> _What you have to do_: The answer should hold nothing but the lines from the one with "ENGLISH (1181, 104)" through the end of the listing below, each exactly as written.

> _Exercise data_:

=== Begin Enclosure ===

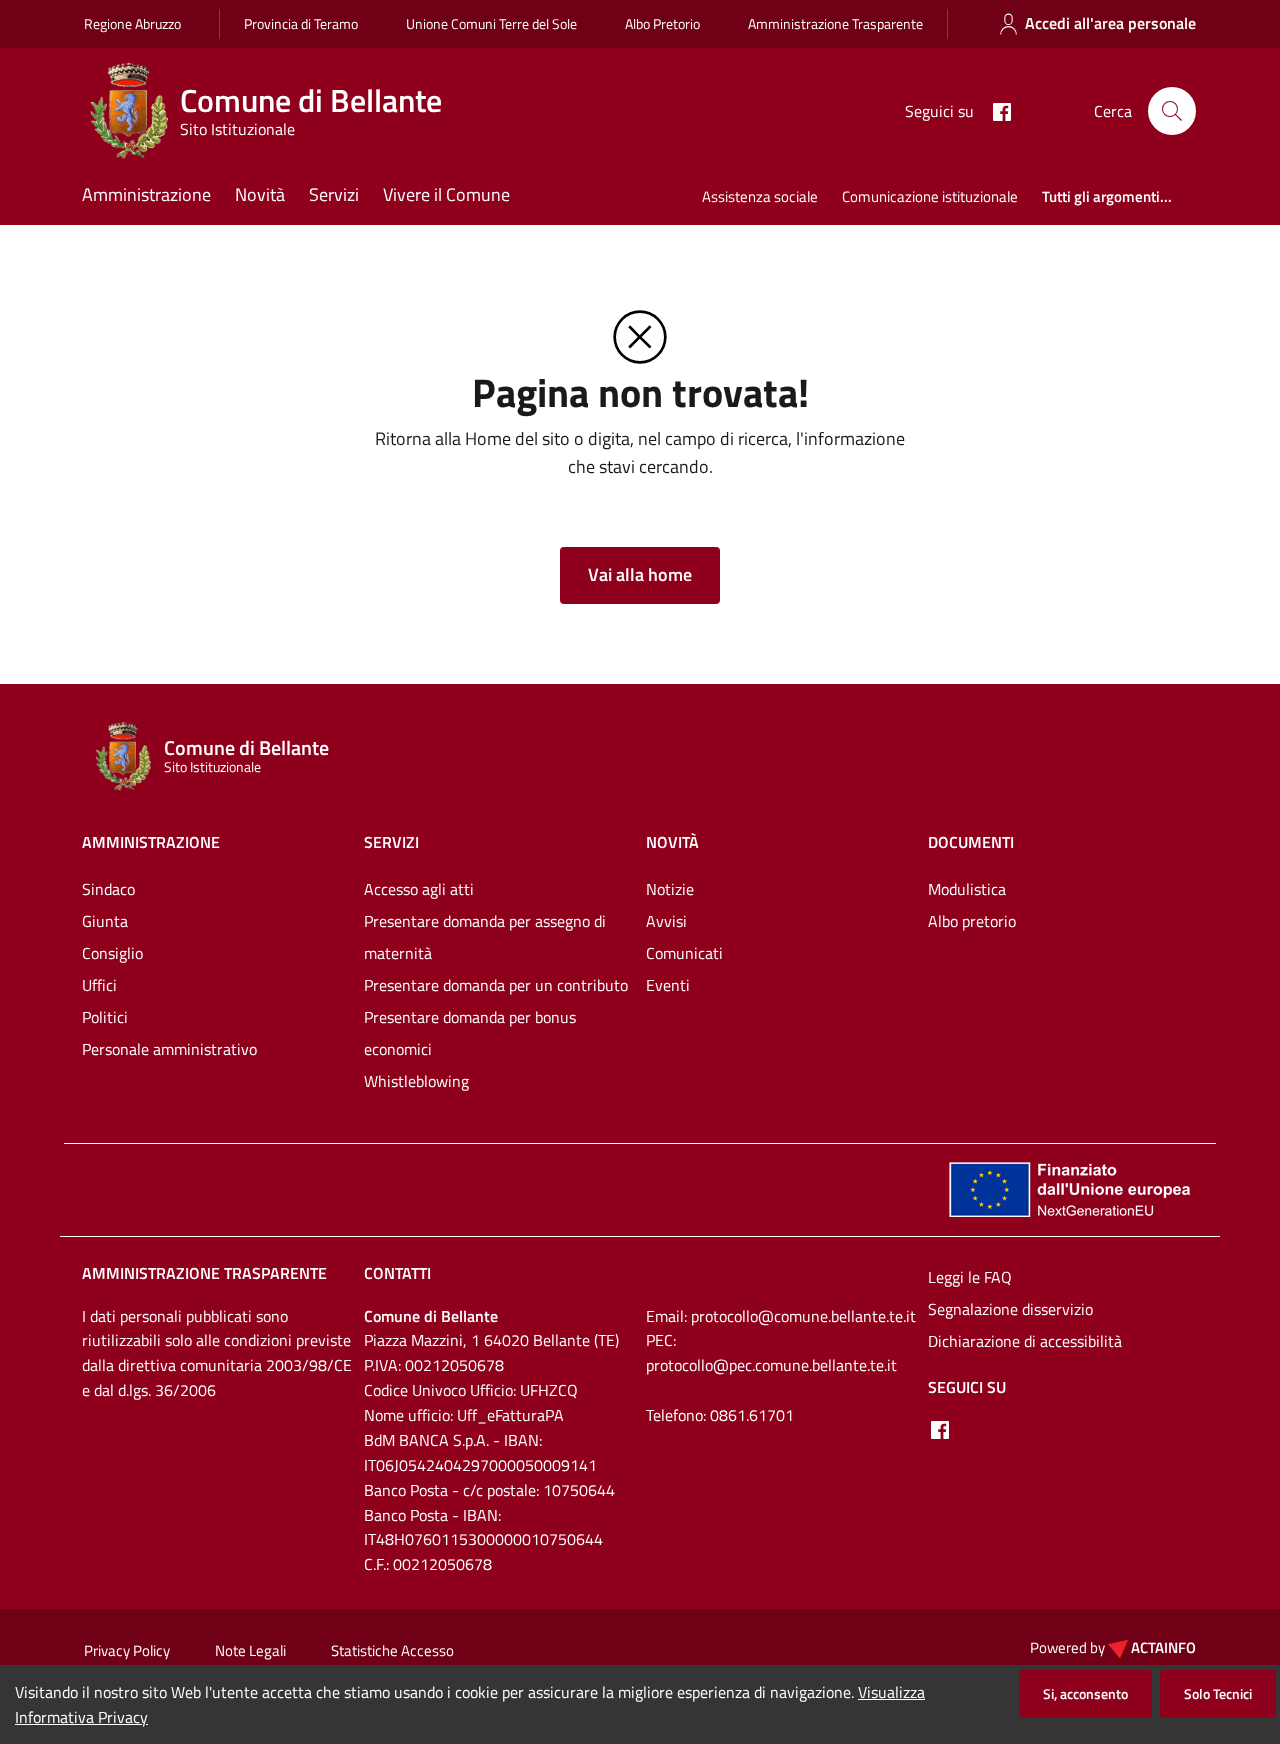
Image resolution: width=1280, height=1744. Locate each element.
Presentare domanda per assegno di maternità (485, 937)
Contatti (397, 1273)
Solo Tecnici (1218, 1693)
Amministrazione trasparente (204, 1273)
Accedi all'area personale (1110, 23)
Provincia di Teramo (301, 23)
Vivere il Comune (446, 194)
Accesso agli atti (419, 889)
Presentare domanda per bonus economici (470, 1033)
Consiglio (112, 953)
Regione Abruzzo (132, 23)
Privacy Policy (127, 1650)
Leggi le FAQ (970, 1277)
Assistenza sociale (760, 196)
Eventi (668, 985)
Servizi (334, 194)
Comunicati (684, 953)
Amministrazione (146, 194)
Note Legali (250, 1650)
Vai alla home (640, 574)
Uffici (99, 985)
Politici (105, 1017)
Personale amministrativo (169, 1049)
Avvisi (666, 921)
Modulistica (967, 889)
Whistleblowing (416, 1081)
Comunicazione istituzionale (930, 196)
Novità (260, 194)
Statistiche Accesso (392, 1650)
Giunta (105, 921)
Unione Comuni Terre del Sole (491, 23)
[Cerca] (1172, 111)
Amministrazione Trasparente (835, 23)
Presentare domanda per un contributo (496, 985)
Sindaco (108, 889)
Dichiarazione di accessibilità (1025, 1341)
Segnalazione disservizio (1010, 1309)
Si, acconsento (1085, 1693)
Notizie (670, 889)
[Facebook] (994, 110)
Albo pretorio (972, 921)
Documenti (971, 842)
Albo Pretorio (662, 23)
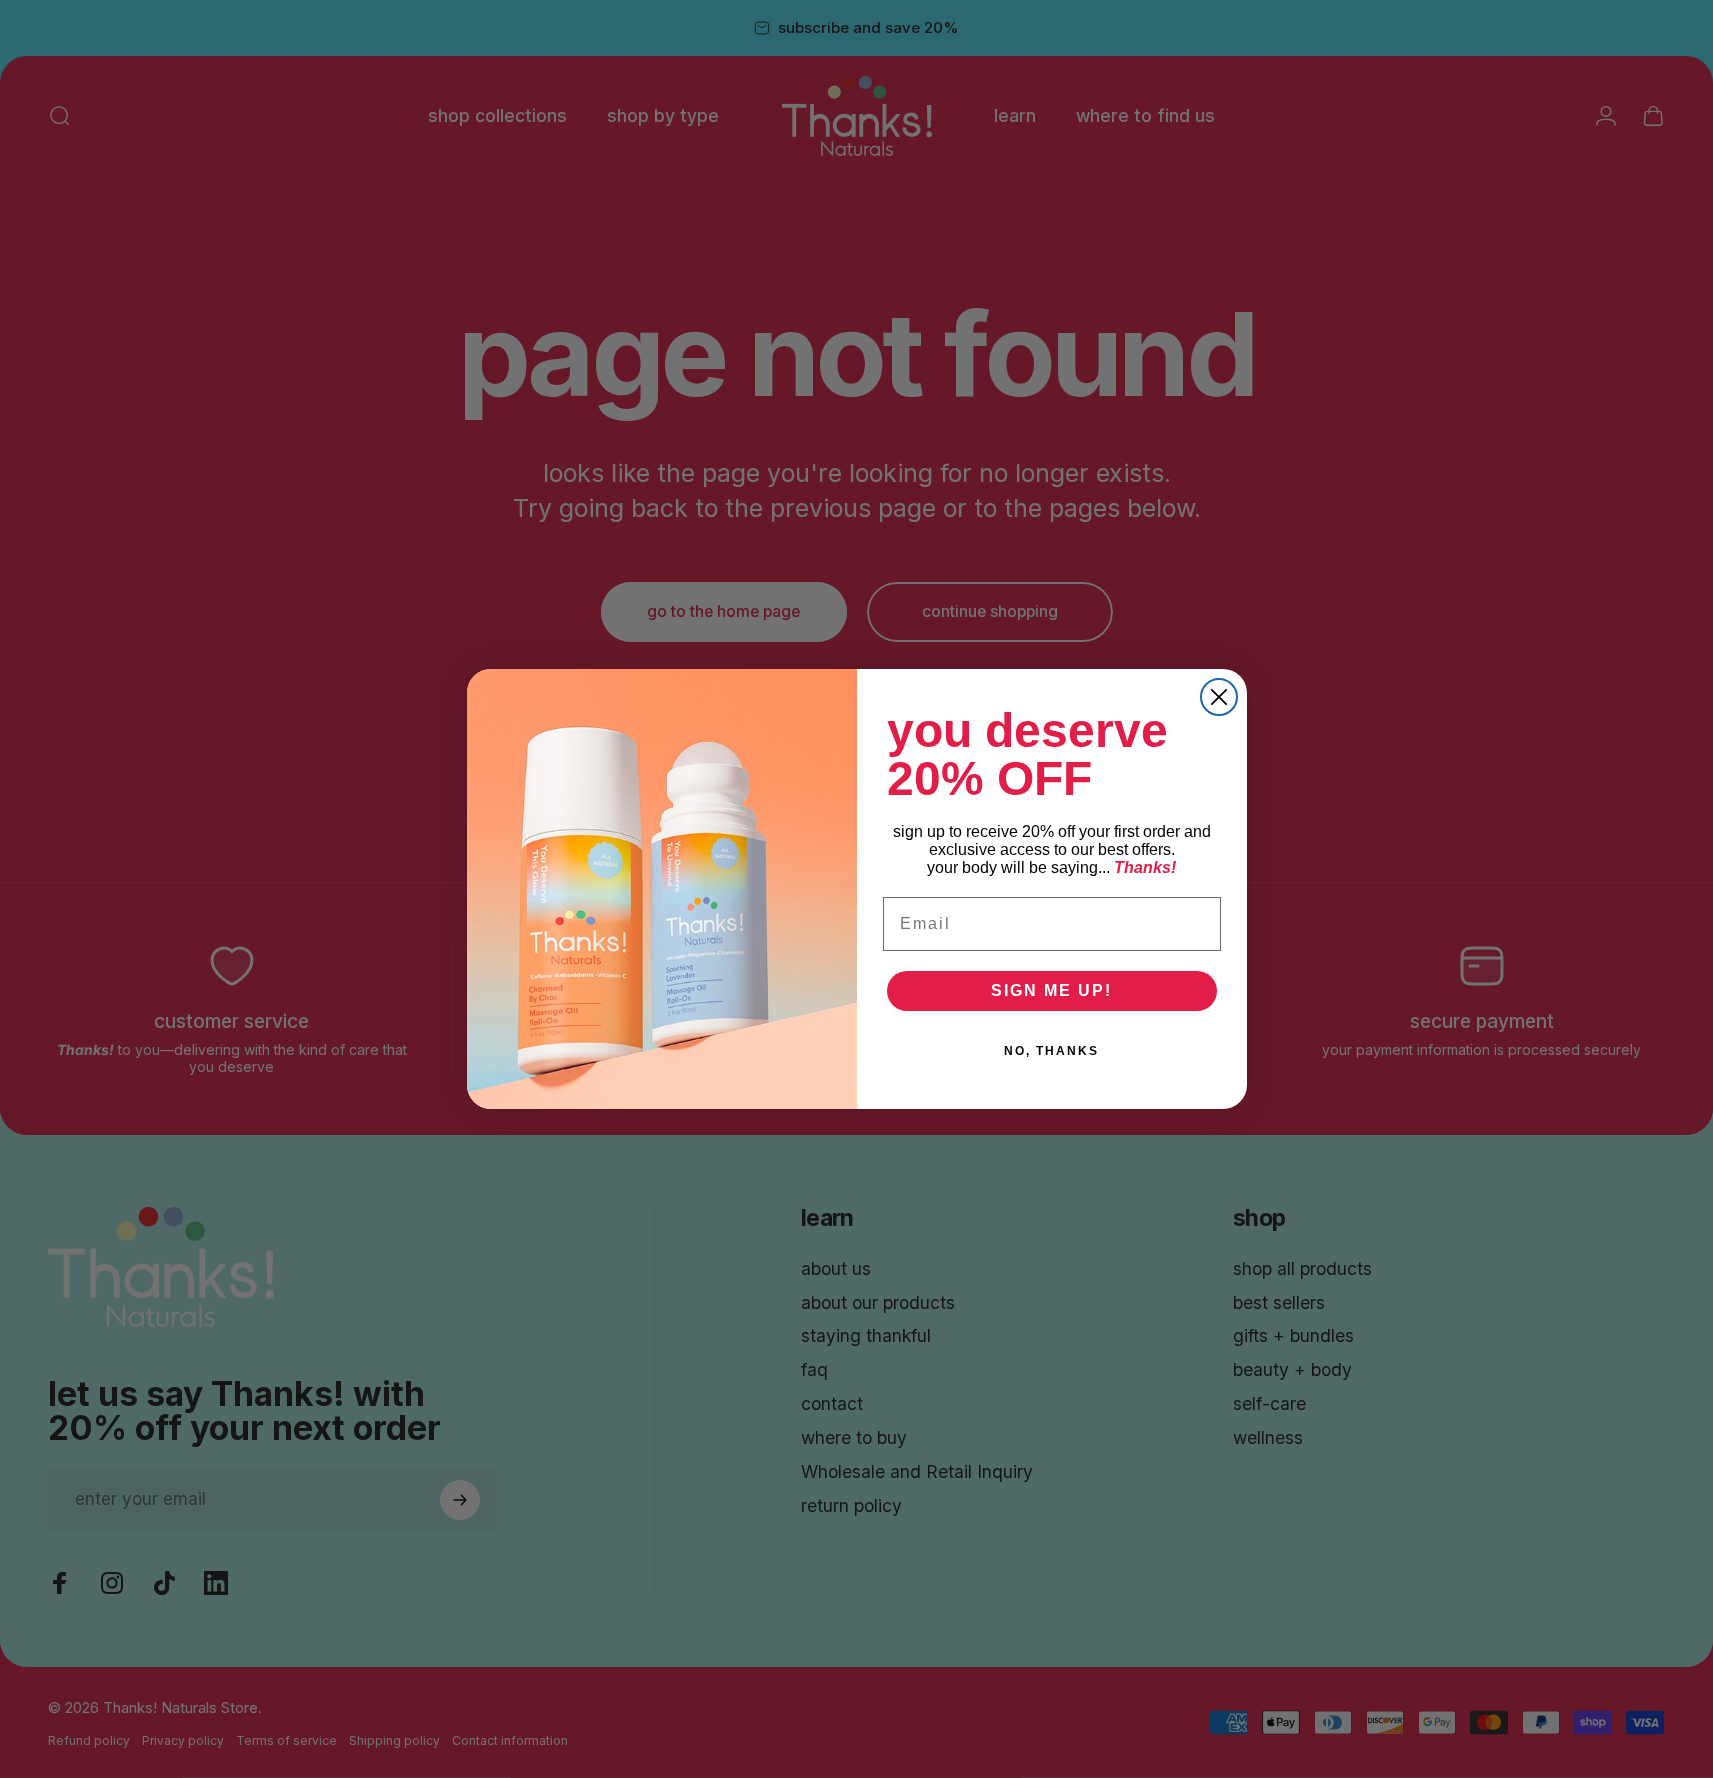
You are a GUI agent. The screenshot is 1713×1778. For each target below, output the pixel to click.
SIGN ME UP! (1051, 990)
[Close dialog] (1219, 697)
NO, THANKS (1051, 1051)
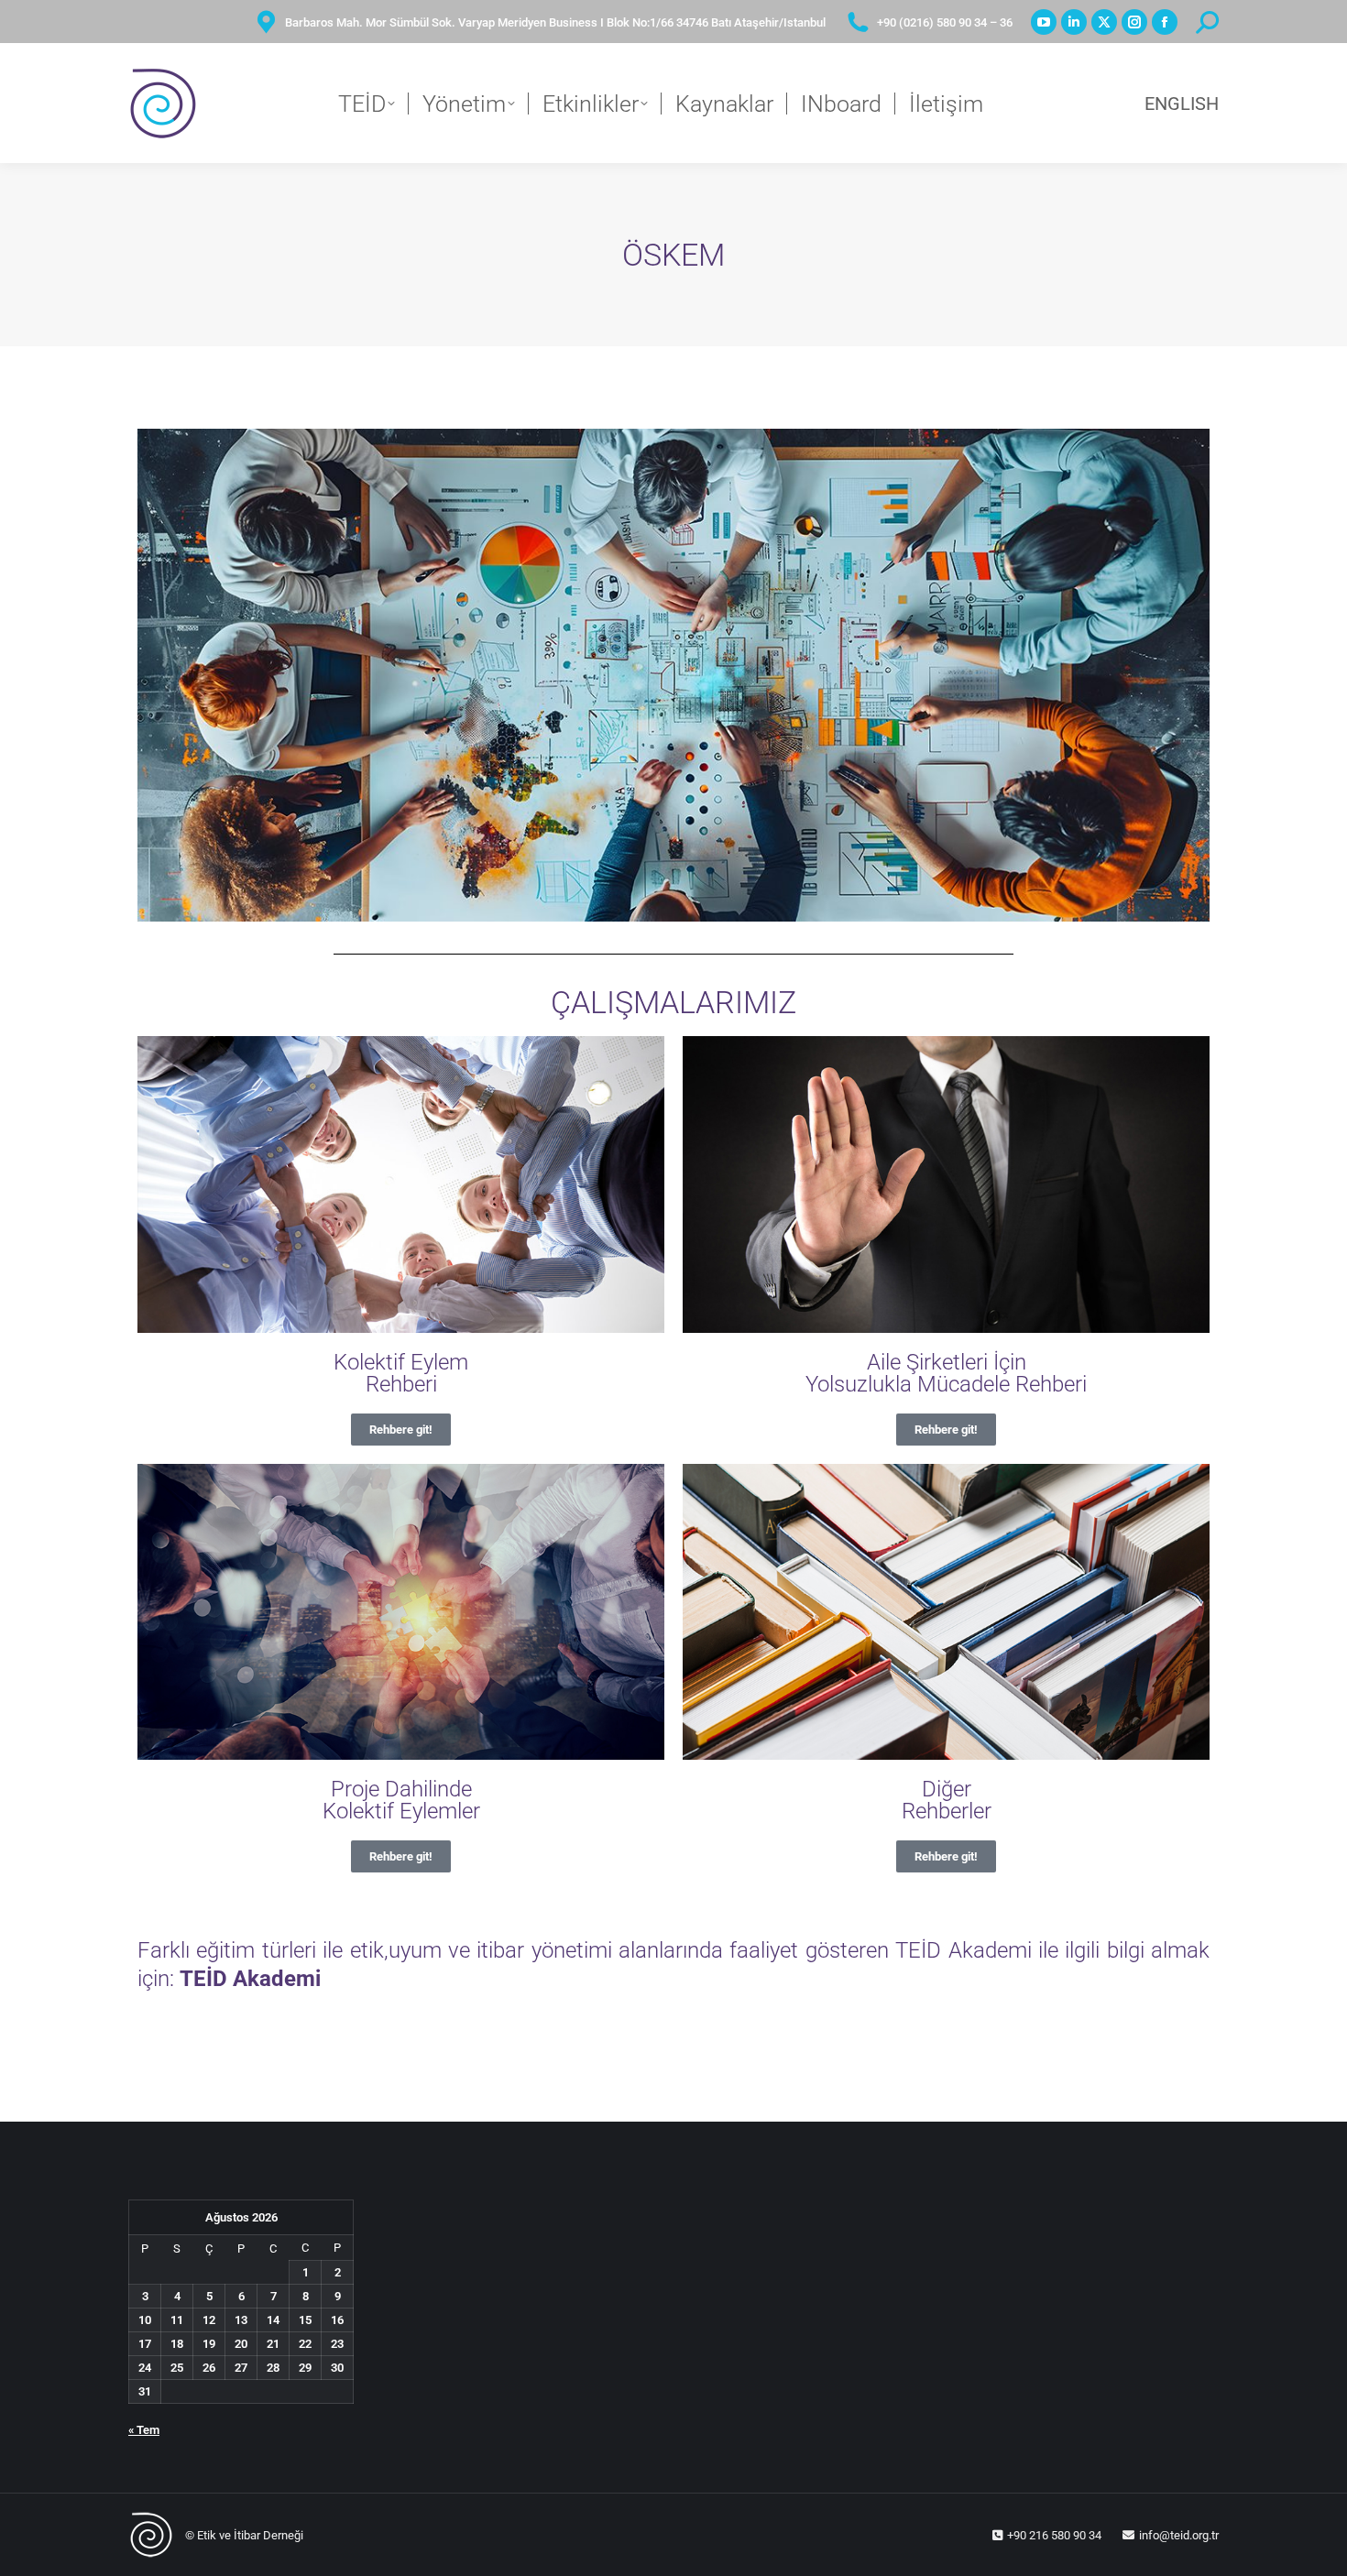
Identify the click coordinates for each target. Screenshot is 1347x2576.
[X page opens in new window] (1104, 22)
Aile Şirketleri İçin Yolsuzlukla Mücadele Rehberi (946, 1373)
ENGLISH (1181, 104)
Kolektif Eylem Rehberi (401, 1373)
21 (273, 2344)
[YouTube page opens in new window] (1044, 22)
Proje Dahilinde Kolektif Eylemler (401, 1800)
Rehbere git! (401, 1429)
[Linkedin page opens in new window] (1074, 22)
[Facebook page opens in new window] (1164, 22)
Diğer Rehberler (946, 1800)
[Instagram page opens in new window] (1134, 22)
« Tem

=== End Enclosure ===

> _Answer for the task_:
ENGLISH (1181, 104)
Kolektif Eylem Rehberi (401, 1373)
21 (273, 2344)
[YouTube page opens in new window] (1044, 22)
Proje Dahilinde Kolektif Eylemler (401, 1800)
Rehbere git! (401, 1429)
[Linkedin page opens in new window] (1074, 22)
[Facebook page opens in new window] (1164, 22)
Diğer Rehberler (946, 1800)
[Instagram page opens in new window] (1134, 22)
« Tem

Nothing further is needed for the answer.